Each line from the one containing "This screenshot has height=803, width=1512." through the final line below must be reproduced exactly, and no others.
[[ RECORDS SUPPLIED open ]]
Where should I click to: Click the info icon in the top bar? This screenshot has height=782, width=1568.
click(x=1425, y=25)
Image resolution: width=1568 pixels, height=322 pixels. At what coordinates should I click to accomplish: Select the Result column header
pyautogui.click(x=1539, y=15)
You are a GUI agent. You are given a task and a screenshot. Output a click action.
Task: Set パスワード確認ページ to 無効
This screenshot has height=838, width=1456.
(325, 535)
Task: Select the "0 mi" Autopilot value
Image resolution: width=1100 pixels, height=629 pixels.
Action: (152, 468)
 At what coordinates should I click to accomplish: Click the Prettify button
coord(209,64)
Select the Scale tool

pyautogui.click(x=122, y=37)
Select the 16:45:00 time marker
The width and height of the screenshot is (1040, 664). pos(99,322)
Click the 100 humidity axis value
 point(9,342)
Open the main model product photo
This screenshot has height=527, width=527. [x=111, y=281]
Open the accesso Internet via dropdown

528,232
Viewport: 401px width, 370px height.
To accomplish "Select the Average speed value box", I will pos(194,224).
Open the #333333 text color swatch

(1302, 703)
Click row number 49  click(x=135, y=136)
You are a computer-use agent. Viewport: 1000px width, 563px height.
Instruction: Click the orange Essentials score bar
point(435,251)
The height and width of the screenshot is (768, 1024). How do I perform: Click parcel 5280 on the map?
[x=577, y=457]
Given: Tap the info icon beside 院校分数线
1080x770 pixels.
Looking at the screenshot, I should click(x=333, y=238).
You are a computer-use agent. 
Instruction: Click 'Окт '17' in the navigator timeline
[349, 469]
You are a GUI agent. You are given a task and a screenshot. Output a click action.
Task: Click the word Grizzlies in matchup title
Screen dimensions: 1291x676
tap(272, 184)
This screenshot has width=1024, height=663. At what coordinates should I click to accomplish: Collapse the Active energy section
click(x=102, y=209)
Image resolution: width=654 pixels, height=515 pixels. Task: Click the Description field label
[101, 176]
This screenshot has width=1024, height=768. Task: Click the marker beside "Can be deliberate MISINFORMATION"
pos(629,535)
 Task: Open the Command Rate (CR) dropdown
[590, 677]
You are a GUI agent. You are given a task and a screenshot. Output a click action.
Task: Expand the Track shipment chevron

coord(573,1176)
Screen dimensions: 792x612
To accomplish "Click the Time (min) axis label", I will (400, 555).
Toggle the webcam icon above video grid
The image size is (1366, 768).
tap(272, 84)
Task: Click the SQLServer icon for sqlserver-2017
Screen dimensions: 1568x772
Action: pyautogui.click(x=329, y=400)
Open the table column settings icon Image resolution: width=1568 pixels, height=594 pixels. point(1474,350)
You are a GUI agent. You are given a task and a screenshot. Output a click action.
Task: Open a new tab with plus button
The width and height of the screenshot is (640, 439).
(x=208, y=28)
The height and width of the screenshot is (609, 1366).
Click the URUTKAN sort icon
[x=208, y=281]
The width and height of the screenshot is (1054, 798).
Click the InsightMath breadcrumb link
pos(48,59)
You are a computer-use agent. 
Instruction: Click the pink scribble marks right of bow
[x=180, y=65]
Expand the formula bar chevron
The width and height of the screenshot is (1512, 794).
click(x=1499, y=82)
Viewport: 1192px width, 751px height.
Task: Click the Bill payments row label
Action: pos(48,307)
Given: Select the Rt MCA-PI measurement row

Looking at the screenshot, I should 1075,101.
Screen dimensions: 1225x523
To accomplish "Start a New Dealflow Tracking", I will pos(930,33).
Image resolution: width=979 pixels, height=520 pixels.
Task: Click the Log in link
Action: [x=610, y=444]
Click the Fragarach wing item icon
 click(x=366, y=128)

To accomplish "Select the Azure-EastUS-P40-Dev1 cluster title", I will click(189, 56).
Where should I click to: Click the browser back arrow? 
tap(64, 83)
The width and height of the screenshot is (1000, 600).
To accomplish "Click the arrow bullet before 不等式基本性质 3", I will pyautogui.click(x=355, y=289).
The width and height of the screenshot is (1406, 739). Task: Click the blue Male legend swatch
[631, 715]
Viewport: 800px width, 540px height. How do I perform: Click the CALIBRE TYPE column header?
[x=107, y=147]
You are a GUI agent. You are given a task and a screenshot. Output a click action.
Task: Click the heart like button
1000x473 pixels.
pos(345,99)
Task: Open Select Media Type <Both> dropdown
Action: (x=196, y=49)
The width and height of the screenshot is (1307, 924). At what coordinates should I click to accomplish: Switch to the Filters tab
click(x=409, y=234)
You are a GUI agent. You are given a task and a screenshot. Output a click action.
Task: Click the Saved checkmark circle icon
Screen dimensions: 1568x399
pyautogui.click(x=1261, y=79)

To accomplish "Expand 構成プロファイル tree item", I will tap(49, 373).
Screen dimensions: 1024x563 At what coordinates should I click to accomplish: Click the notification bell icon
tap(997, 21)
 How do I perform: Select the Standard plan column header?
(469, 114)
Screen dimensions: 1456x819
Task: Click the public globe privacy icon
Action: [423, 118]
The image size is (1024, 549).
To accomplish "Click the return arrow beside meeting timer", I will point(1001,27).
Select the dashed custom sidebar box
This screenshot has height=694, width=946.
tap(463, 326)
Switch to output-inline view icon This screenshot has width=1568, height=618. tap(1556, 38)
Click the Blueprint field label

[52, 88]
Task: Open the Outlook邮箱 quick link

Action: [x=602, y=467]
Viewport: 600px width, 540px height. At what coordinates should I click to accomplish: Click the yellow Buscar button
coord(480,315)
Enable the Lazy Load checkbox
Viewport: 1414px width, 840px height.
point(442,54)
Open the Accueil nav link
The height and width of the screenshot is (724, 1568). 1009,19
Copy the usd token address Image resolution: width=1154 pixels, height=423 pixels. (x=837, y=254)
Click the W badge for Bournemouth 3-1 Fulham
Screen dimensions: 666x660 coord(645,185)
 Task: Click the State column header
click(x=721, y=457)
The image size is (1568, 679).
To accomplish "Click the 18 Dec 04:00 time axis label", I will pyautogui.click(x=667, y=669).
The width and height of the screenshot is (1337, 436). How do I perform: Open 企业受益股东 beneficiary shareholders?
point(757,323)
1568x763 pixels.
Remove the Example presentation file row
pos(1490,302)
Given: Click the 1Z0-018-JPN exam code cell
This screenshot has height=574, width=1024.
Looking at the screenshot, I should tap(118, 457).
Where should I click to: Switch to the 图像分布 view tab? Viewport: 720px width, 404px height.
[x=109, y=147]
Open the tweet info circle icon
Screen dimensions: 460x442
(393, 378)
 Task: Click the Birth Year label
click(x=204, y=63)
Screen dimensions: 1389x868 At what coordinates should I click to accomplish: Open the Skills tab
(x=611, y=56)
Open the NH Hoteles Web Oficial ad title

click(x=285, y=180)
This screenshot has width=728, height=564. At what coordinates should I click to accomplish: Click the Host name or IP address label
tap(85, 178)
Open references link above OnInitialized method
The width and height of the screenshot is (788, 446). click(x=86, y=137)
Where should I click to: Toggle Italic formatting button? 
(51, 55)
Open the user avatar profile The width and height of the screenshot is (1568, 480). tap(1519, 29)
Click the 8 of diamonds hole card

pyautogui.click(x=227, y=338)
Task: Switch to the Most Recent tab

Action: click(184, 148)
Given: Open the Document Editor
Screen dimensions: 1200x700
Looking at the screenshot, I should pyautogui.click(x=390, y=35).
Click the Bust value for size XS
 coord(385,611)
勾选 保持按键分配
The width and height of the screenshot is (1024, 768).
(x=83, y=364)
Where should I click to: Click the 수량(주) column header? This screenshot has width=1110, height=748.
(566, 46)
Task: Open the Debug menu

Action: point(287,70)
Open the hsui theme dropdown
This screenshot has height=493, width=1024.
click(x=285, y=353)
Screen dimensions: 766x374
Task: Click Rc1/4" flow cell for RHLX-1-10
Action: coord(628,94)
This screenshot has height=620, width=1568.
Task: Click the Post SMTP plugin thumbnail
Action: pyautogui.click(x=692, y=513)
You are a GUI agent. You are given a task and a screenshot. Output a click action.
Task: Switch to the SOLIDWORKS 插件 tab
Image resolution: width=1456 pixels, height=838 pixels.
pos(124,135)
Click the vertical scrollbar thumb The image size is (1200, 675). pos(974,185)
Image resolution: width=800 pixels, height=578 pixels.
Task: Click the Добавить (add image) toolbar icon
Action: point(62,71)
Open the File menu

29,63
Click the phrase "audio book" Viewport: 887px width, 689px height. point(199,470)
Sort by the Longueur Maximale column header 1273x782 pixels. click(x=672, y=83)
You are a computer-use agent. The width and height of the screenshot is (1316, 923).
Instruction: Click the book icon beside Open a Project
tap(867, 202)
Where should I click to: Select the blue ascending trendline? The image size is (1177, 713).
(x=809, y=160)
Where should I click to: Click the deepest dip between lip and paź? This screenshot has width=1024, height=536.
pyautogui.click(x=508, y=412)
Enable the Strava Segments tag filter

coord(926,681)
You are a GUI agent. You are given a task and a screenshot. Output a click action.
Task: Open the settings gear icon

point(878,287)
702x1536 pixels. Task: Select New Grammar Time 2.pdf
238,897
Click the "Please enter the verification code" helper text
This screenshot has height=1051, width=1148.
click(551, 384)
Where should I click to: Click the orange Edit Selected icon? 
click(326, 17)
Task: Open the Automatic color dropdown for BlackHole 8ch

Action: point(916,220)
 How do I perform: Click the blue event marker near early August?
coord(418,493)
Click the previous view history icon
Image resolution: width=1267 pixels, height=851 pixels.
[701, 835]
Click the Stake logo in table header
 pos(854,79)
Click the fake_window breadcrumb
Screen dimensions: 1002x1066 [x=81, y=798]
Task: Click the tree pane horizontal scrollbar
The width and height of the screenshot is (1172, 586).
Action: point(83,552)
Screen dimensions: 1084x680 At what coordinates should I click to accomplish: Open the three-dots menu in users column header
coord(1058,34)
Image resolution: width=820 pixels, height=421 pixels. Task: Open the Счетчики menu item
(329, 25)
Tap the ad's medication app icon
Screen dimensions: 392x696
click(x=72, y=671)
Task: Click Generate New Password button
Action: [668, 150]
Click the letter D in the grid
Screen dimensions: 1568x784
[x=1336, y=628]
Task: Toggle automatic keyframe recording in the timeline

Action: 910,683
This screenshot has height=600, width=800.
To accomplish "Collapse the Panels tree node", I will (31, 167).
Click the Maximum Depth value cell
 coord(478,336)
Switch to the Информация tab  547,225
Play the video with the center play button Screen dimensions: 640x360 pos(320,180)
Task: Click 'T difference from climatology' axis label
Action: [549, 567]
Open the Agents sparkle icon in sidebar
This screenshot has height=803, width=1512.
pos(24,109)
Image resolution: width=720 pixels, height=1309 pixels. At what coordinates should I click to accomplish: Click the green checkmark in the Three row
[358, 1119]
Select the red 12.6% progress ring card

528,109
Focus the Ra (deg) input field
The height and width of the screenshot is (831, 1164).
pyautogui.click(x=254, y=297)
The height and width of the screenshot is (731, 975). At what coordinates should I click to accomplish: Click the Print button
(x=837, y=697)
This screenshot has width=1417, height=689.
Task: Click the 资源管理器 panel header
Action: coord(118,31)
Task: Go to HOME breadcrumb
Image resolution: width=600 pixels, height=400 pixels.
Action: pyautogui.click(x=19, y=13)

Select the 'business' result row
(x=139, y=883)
[[ RECORDS SUPPLIED closed ]]
# [EXERCISE ANSWER]
This screenshot has height=803, width=1512.
pos(24,109)
Image resolution: width=720 pixels, height=1309 pixels. At what coordinates should I click to accomplish: Click the green checkmark in the Three row
[358, 1119]
Select the red 12.6% progress ring card

528,109
Focus the Ra (deg) input field
The height and width of the screenshot is (831, 1164).
pyautogui.click(x=254, y=297)
The height and width of the screenshot is (731, 975). At what coordinates should I click to accomplish: Click the Print button
(x=837, y=697)
This screenshot has width=1417, height=689.
Task: Click the 资源管理器 panel header
Action: coord(118,31)
Task: Go to HOME breadcrumb
Image resolution: width=600 pixels, height=400 pixels.
Action: pyautogui.click(x=19, y=13)

Select the 'business' result row
(x=139, y=883)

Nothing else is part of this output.